Proper way to build a compiled alternation list

47 views Asked by At

I have a series of regex patterns that get grouped into categories. I'm trying to statically compile them into alternations, but I don't want any special meanings to get lost.

As an example, I'm identifying Raspberry Pi GPIO pins by name. There are the GPIO pins, 0-27 (coincidentally the same numbers as the BCP nomenclature), the voltage reference pins, and the named-function pins. Depending upon into which category a particular physical pin falls, assumptions can be made; for example, a voltage-reference pin never has a pull-up status nor a GPIO/BCM number.

So:

_cats = {
    'data': (
        r'gpio\.?([0-9]|[1-3][0-9]|40)',
    ),
    'vref': (
        r'v3_3',
        r'v5'
        r'gnd',
    ),
    'named': (
        r'SDA\.?([01])',
        r'CE\.?0'
        r'CE\.?1',
    ),
}

The first thing I want to do is combine all of the patterns into a single compiled alternation so I can check whether an input actually matches any of my keys. For a single string in the first dict, I could simply use:

crx = rx.compile(('\A' + _cats['data'][0] + '\Z'), rx.IGNORECASE)

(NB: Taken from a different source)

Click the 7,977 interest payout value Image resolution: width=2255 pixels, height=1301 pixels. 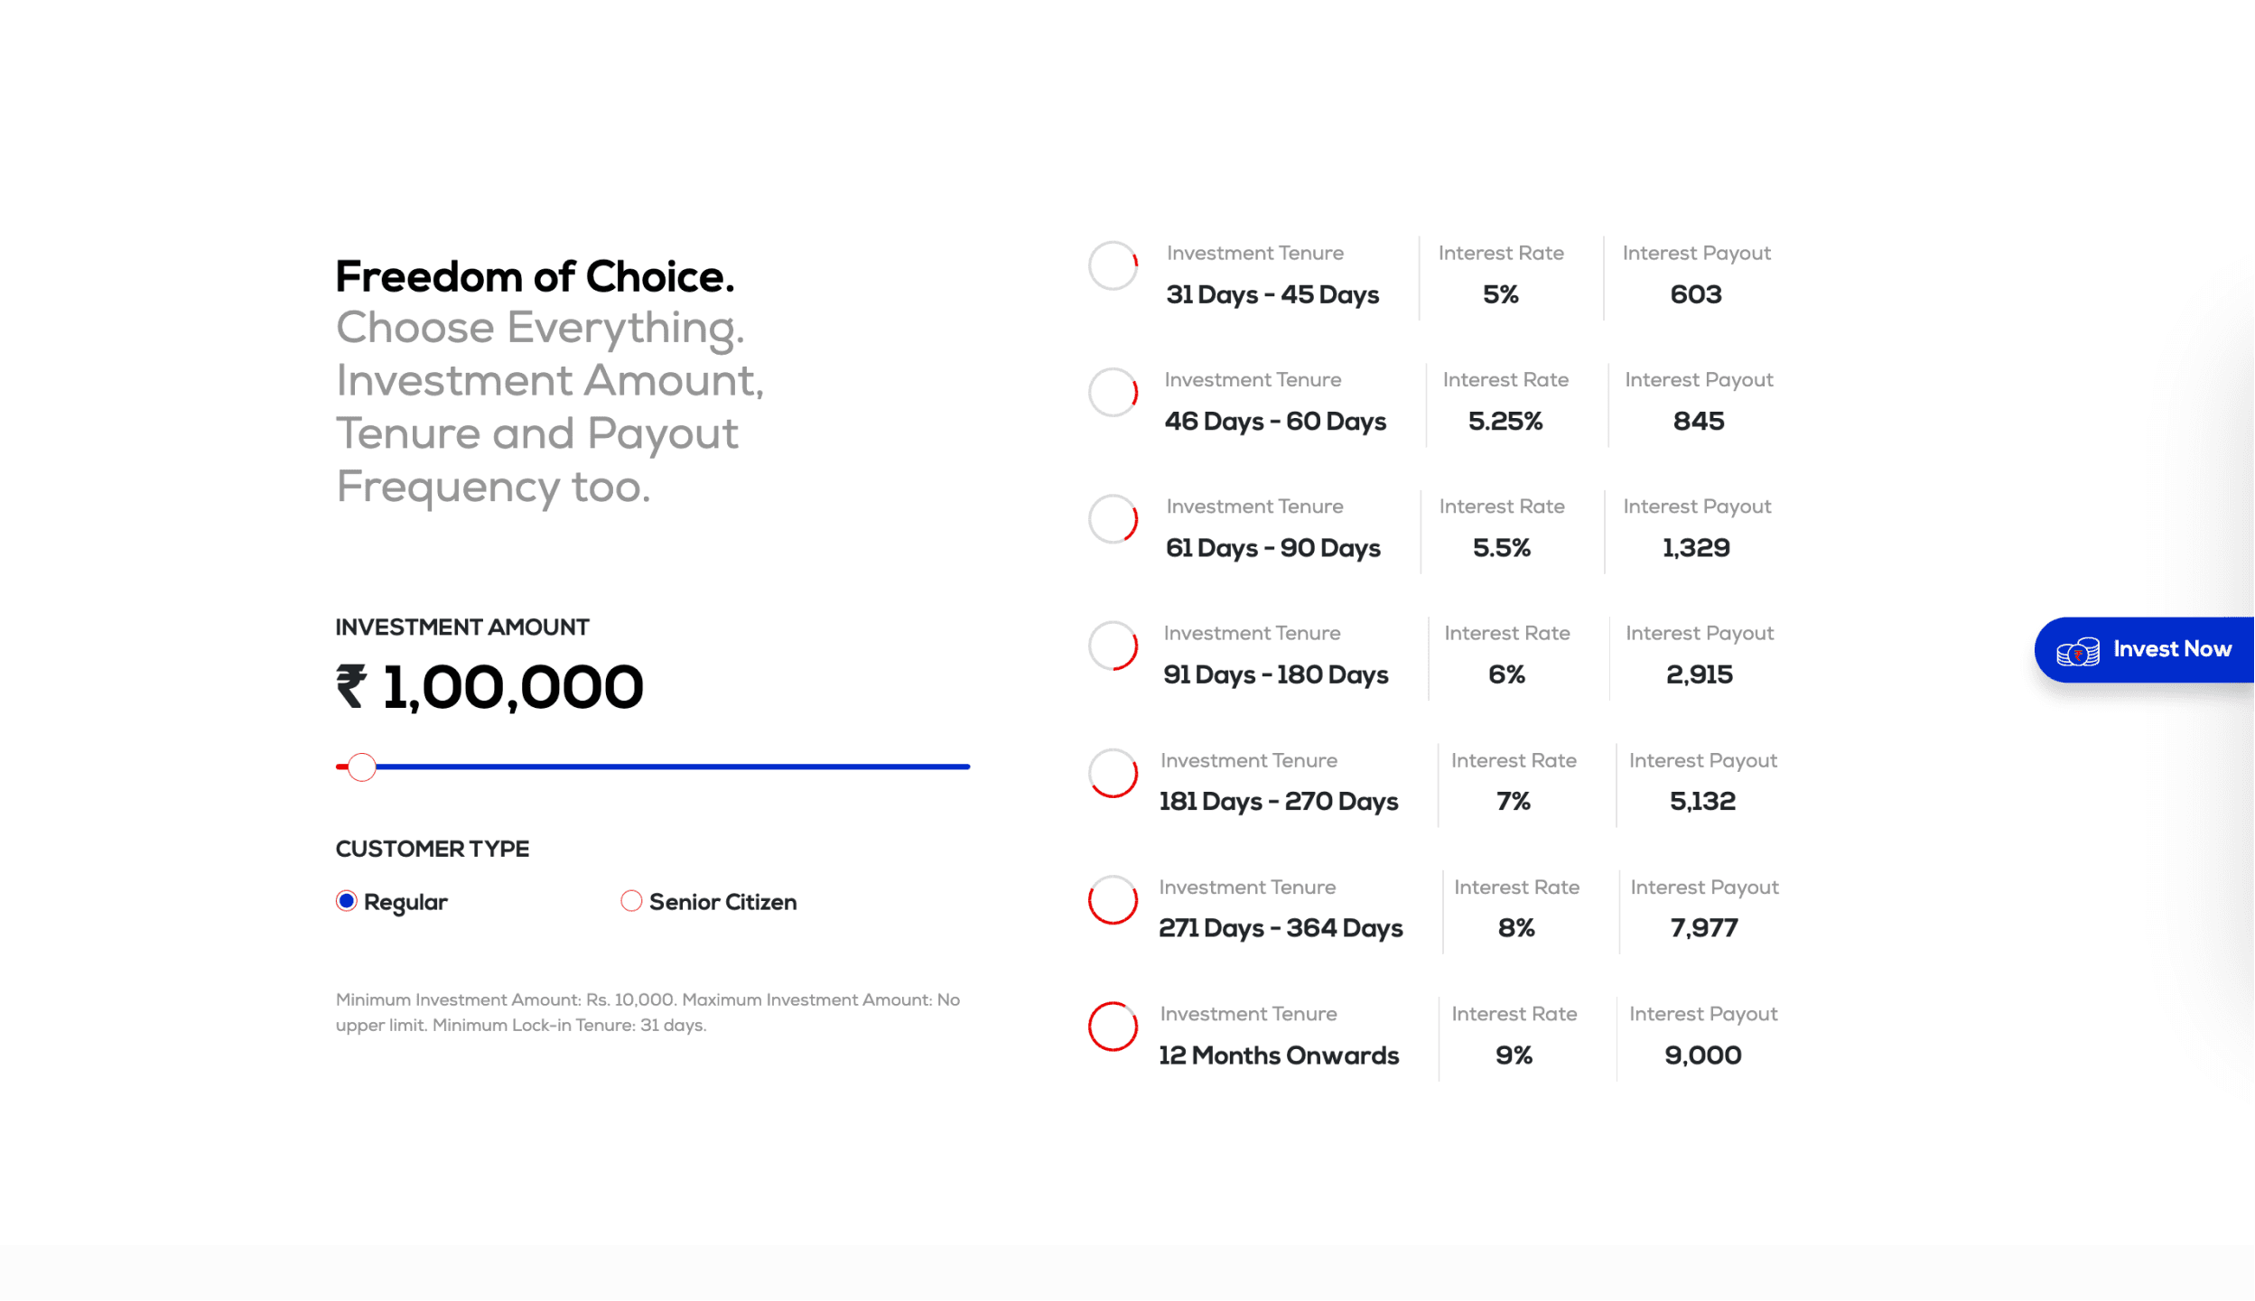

For all of them, I could do something like:

crx = re.compile('|'.join([('\A' + rx + '\Z') for rx in _cats['vref']]), re.IGNORECASE)

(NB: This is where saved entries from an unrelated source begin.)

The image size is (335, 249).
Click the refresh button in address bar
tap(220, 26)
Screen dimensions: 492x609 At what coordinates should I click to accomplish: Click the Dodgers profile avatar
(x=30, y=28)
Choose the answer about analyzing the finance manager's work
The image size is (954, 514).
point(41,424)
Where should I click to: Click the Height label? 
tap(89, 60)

but this is starting to confuse me. Each regex term should be ^$ or \A\Z bounded, but joining them into alternations and then compiling them is giving me issues.

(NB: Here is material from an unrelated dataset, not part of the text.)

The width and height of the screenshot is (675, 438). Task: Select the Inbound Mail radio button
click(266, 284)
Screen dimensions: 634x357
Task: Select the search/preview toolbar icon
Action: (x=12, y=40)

I'm looking for something like Emacs' regexp-opt function.

I've tried variations on the theme described, and getting syntax errors, patterns that don't match anything, and patterns that match too much.

Edit

Thanks for the comments which helped clarify and solve my main question, but I think the second part got lost somewhere. Specifically,

Is a compiled regex itself a regular expression, or is it a sort of opaque end-point? Would this (p-codish) work?

rx_a = re.compile(r'(?:a|1|#)')
rx_b = re.compile(r'(?:[b-z]|[2-9]|@)')
rx_c = re.compile('|'.join([repr(rx_a), repr(rx_b)]))

Or something of the sort?

1

There are 1 answers

0
OysterShucker On

I believe you can achieve all of your requirements with regex named groups.

The syntax is: (?P<NAME>EXPRESSION).

import re

#expressions
DATA  = r'(?P<data>gpio\.?([0-9]|[1-3][0-9]|40))'
VREF  = r'(?P<vref>v3_3|v5|gnd)'
NAMED = r'(?P<named>SDA\.?([01])|CE\.?[01])'

#compiled expression
search = re.compile(fr'{DATA}|{VREF}|{NAMED}').search

#find
if m:=search(YourData):
    print(m.group('data'))
    print(m.group('vref'))
    print(m.group('named'))